A total of 69 cases of patients receiving incorrect blood components during transfusions were identified in 2001, according to a report published yesterday.
Errors of this type, while rare in Irish hospitals, were responsible for nearly half the cases in which patients suffered an adverse reaction to a transfusion, the report said.
Many of the mistakes had the potential to cause permanent injury or to be life-threatening, although most patients showed no ill-effects and no deaths were attributed to the transfusions concerned.
The Irish Blood Transfusion Service said the report demonstrated that transfusion therapy was a "relatively safe" procedure.
It could not say "completely safe" because there was no such thing as a risk-free transfusion, the board pointed out.
The figures for adverse reactions are contained in the annual report for 2001 of the National Haemovigilance Office (NHO).
Launching the report in Dublin, the acting chief executive of the IBTS, Mr Andy Kelly, said it showed "the majority of transfusions" were given "within extremely high standards of care".
Responding to a suggestion that this was not entirely reassuring, he said everyone had to be aware that transfusions were not "zero risk".
"We have never said they were and the general public should be aware of that.
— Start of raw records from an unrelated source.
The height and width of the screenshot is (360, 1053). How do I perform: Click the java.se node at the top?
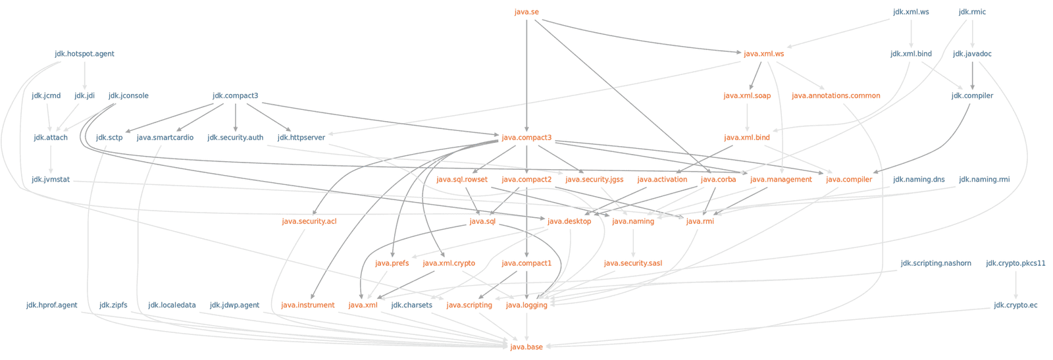(526, 12)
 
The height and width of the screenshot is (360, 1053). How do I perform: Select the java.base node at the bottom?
(526, 347)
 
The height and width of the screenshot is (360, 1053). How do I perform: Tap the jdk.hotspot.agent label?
(84, 54)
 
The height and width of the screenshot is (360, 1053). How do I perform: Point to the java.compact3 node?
(526, 138)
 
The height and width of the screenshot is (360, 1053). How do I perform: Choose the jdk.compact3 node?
(235, 96)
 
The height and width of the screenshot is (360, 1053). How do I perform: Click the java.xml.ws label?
(763, 54)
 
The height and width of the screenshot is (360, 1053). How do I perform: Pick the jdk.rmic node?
(972, 12)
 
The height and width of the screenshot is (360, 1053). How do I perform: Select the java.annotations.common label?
(835, 96)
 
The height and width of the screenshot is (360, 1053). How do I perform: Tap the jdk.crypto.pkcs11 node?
(1015, 263)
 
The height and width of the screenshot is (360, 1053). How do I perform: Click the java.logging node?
(526, 305)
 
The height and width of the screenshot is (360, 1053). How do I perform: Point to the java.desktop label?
(569, 221)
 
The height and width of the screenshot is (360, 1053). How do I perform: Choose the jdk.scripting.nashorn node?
(935, 263)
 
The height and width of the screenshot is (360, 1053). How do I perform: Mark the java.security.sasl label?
(632, 263)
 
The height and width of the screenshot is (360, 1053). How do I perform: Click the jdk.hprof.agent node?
(51, 305)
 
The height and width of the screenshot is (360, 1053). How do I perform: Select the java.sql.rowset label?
(461, 180)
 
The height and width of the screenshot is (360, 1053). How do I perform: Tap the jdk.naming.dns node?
(919, 180)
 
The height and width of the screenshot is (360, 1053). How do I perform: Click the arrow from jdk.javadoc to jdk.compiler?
(972, 75)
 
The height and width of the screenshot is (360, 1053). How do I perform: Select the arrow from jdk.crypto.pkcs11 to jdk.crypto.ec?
(1015, 284)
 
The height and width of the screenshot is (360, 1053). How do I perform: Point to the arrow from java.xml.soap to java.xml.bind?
(747, 116)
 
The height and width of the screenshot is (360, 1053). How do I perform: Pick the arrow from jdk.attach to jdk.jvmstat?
(51, 159)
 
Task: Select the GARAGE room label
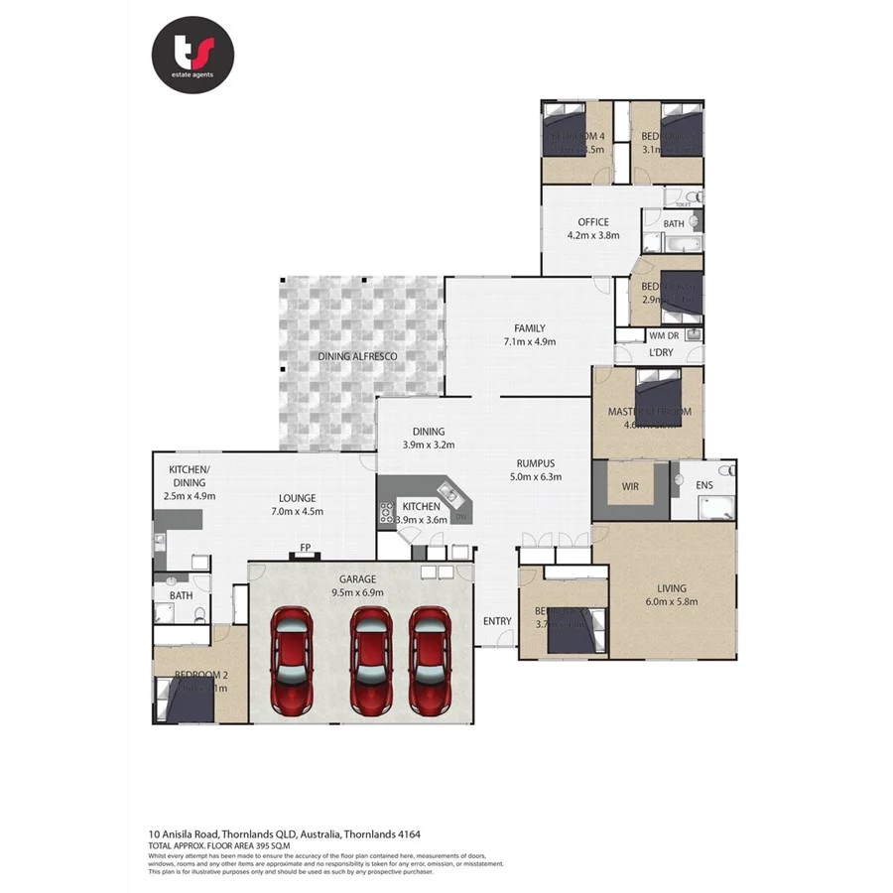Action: tap(358, 578)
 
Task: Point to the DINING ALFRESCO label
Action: tap(357, 355)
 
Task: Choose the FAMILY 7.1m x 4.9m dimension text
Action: tap(529, 341)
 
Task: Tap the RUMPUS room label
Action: tap(534, 462)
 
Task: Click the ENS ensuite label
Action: tap(703, 485)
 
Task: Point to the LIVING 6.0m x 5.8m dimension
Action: tap(672, 601)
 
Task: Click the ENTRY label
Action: tap(497, 621)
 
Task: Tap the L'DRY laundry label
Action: tap(661, 353)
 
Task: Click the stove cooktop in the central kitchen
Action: tap(386, 513)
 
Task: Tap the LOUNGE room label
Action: tap(297, 498)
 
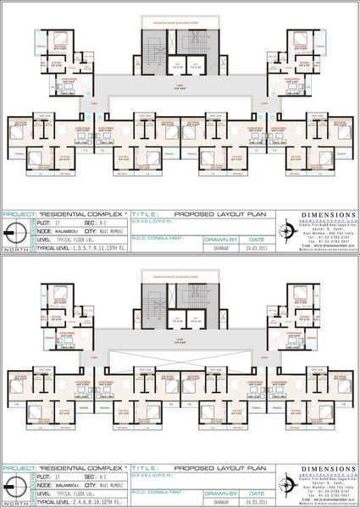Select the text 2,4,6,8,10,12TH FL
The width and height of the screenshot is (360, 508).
pos(89,501)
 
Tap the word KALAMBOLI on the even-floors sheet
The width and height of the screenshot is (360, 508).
pos(58,483)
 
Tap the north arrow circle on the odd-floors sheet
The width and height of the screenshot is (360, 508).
pos(11,235)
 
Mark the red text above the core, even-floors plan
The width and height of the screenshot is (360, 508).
pos(178,271)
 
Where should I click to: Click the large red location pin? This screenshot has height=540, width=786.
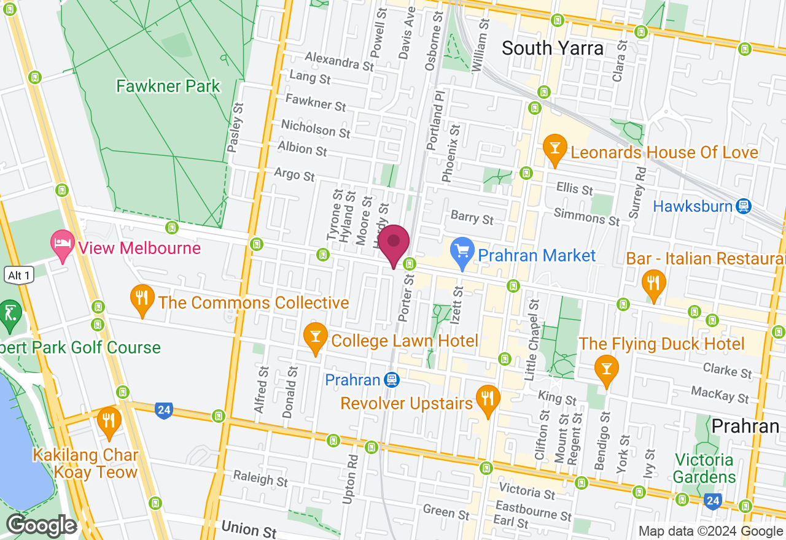(394, 244)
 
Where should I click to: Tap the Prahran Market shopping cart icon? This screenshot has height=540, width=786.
(461, 250)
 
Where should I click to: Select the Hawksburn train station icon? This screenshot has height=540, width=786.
(744, 206)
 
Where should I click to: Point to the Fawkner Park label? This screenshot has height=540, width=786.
(168, 86)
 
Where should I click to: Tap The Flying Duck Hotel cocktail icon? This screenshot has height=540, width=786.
(607, 368)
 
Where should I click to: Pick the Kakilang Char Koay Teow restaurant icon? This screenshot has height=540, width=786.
(109, 420)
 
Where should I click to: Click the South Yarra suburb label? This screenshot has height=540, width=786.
(553, 48)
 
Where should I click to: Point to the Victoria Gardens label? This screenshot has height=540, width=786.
(704, 468)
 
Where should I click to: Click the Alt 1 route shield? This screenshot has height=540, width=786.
(19, 275)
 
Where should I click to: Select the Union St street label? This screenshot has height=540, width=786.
(249, 529)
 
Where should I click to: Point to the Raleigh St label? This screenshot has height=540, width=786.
(260, 478)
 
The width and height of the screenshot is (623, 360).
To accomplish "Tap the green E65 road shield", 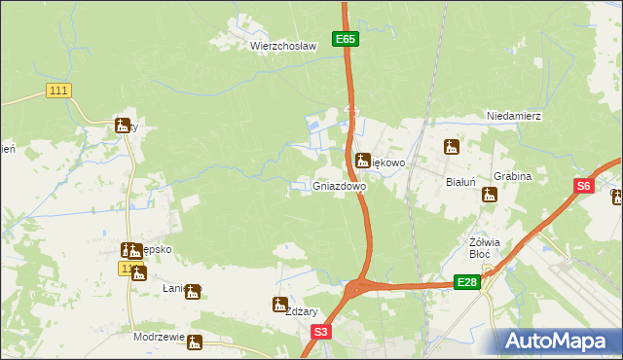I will coord(346,39).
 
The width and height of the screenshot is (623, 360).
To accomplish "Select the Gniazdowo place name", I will coord(340,185).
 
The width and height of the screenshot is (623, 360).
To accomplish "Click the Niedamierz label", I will coord(514,116).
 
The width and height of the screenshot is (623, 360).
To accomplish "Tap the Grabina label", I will coord(512,176).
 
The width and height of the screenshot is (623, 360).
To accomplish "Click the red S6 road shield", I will coord(583,186).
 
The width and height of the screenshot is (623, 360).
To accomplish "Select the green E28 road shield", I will coord(466,282).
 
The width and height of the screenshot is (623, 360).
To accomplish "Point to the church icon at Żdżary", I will coord(280,305).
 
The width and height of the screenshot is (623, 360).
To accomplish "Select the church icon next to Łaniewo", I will coord(193,291).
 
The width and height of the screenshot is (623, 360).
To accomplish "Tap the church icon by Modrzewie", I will coord(195,342).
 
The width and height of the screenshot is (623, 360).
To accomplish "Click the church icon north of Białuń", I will coord(451,148).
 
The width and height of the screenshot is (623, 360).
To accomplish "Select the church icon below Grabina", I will coord(489,195).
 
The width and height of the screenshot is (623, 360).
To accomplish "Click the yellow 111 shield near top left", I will coord(58,90).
But that does not mean that they are not safe," he said.
In its report, the NHO said serious adverse reactions to transfusions were rare in Irish hospitals. During 2001, more than 163,000 units red cells, platelets, fresh frozen plasma (FFP) and cryoprecipitate were issued, with adverse events being reported in only 144 cases. Of these, 69 were the result of an incorrect blood component being transfused.
Dr Emer Lawlor, the director of the NHO, said this was "very much in line with international findings". The report had sought to establish the root causes of such error and had made a number of recommendations, particularly dealing with hospital information systems, aimed at reducing the incidence of human error.
Of the 69 cases of error identified in the report, 37 had the potential to cause permanent injury or to be life-threatening. In the most serious six cases, patients received blood components of the wrong ABO group, Dr Lawlor said.
In only three of these, however, were there symptoms of an adverse reaction because blood of the wrong group could sometimes, "by chance", be compatible.
"Very fortunately," she said, there had been no deaths among those three cases, but there had been a risk of this happening.
The annual report is the third such study conducted by the NHO and was based on figures supplied by 77 per cent of hospitals.